Lelah sekali Sherin malam itu, aktivitasnya begitu banyak ditambah perasaannya yang tidak enak. Untung malam itu ada Jihan yang peka dan bersedia mengantar Sherin pulang. Kebetulan mereka searah jadi Jihan enteng saja mengantar Sherin.
Setelah berucap terima kasih dan menunggu sampai mobil jihan menjauh, Sherin langkahkan kakinya masuk ke lobby, menyapa sebentar beberapa satpam dan petugas resepsionis sebelum Sherin masuk ke lift.
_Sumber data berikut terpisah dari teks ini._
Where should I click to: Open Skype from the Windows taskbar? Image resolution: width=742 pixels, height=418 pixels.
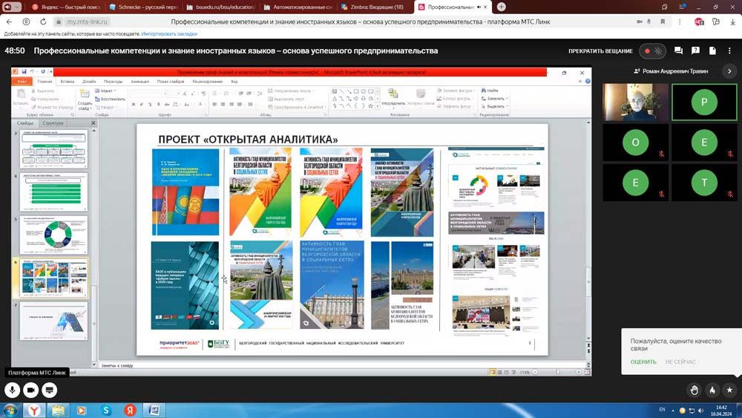[106, 411]
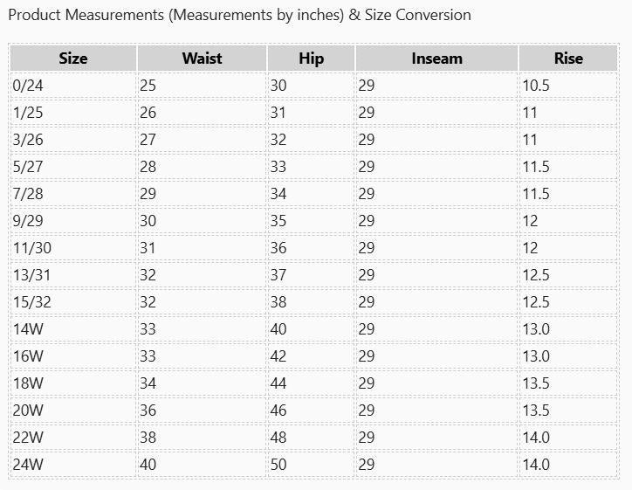632x490 pixels.
Task: Click the Inseam column header
Action: [x=436, y=59]
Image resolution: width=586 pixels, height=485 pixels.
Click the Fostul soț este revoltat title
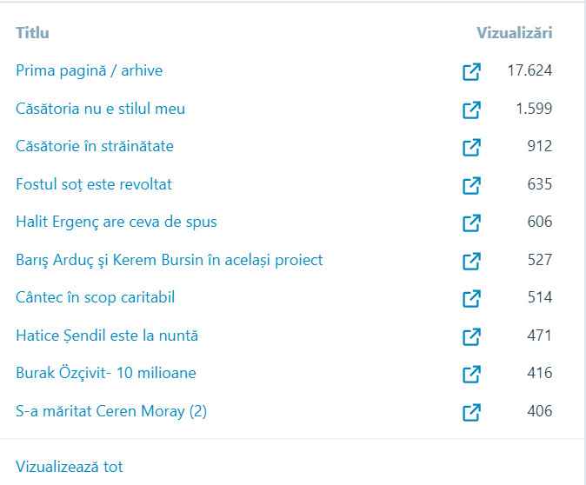pyautogui.click(x=94, y=184)
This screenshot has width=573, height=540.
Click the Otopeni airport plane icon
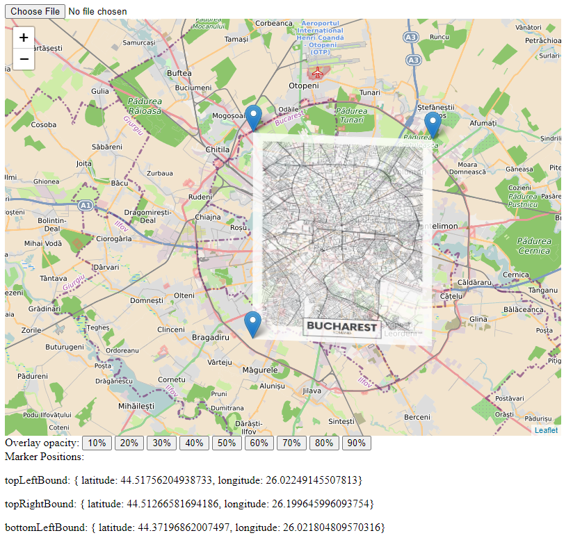(x=318, y=72)
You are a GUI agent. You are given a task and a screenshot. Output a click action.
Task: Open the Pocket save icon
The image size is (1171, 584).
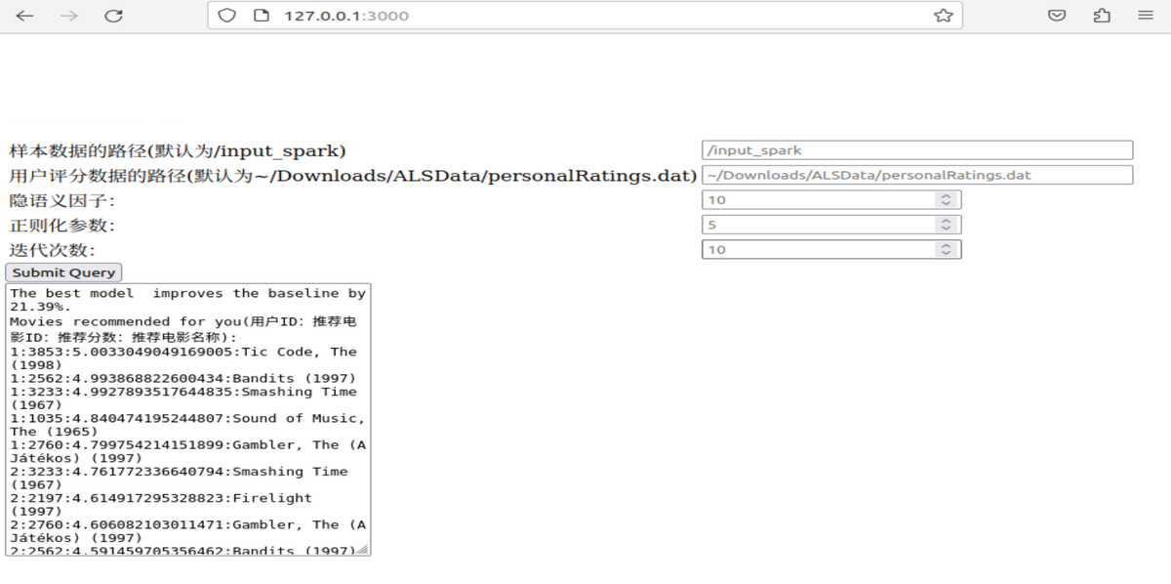[1057, 16]
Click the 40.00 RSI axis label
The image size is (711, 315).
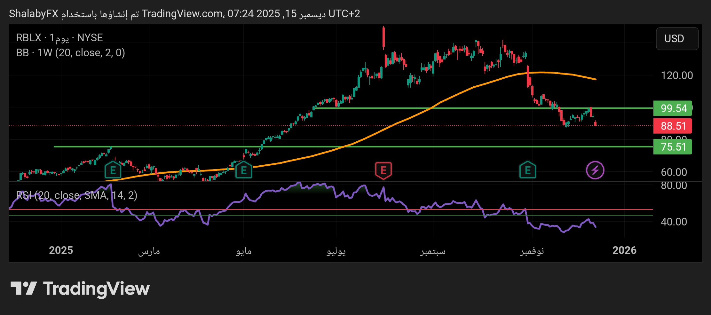tap(674, 222)
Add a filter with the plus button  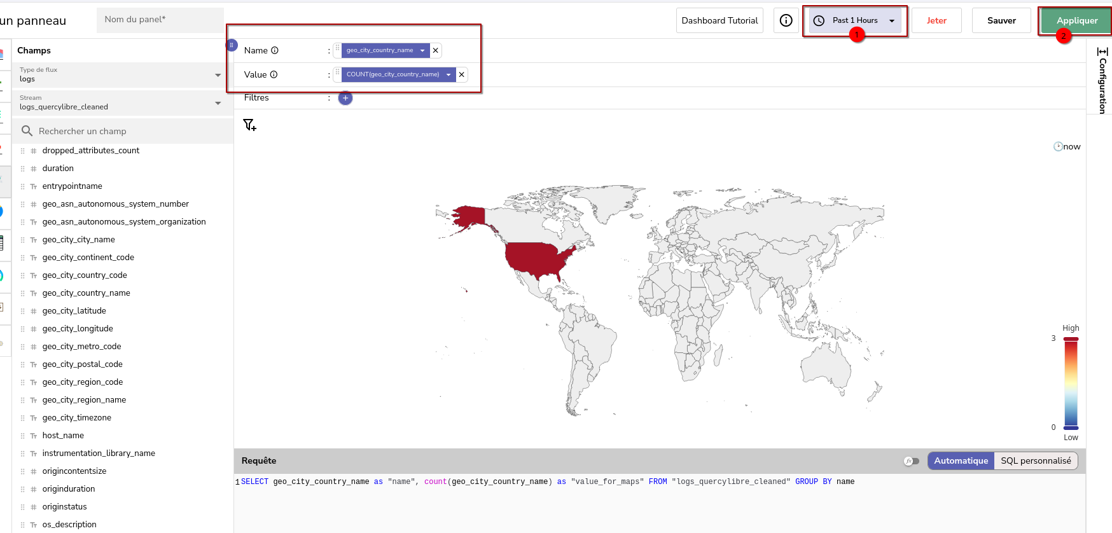345,98
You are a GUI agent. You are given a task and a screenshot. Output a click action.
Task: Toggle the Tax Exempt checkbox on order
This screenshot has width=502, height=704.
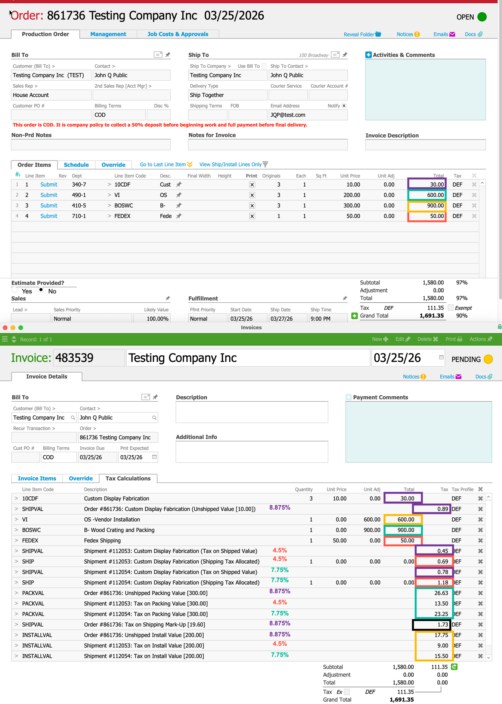[x=451, y=308]
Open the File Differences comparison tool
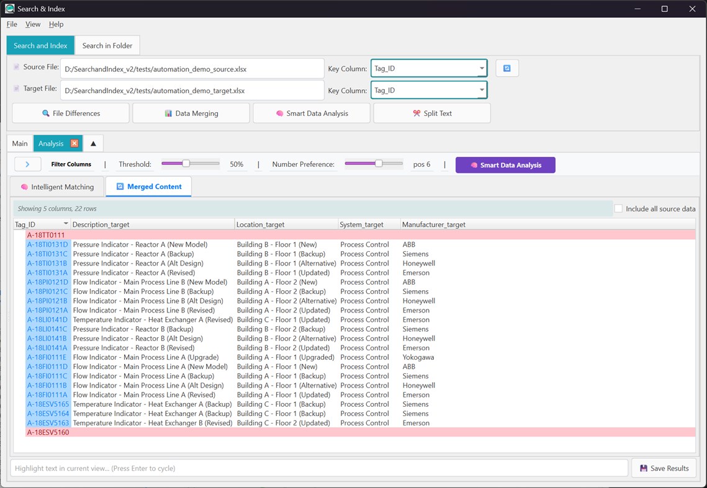Viewport: 707px width, 488px height. click(x=70, y=113)
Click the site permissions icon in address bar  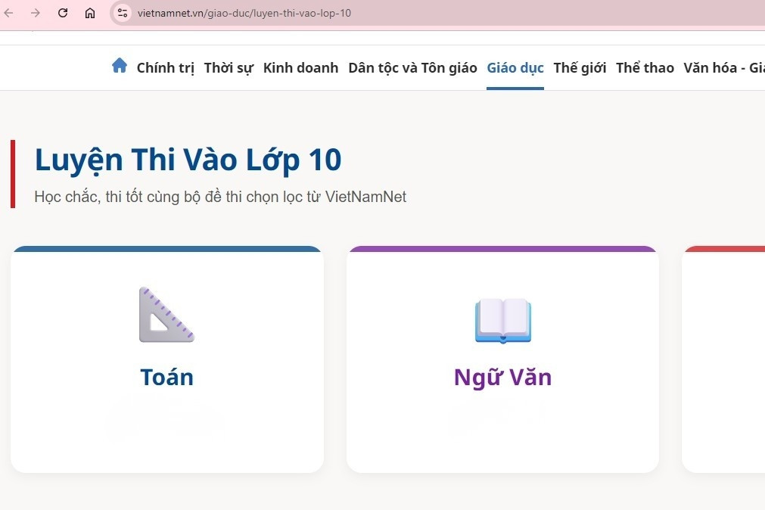121,13
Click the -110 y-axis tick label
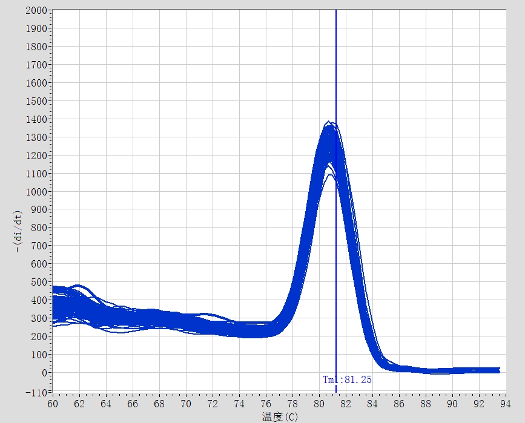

Lift apartemennya sepi, jadi Sherin tidak perlu lama menunggu dan dia juga sendirian dalam kotak besi itu sampai ke lantai delapan, tidak ada orang lain.
Keluar dari lift, langkah Sherin masih lemas. Jadi pelan sekali Sherin melangkah menyusuri lorong yang sepi itu. Namun, langkah Sherin terpaksa berhenti saat dia lihat Deon berdiri di depan pintu unitnya.
Sherin menghela nafas berat, inginnya dia berbalik badan dan menghindar, tapi tubuhnya terlalu lelah dan butuh segera diistirahatkan. Jadinya Sherin melanjutkan langkah dengan tidak menghiraukan keberadaan Deon.
"Ra" panggil Deon
Sherin buka passcode pintunya, lalu melangkah masuk tanpa peduli apapun. Rupanya Deon ikut masuk, Sherin jadi heran, bukankah laki-laki itu punya akses untuk masuk ke unitnya? Kenapa pakai acara menunggu di lorong segala?
"Ra, kita harus bicara" ujar Deon
Sherin masih tak peduli, dia lepas sepatunya dan dia letakkan di rak yang dekat pintu masuk tadi. Lalu, Sherin lanjutkan langkah ke ruang tengah, dia taruh tas kerjanya dengan kasar di sofa sampai beberapa isinya tumpah karena Sherin lupa menutup zippernya.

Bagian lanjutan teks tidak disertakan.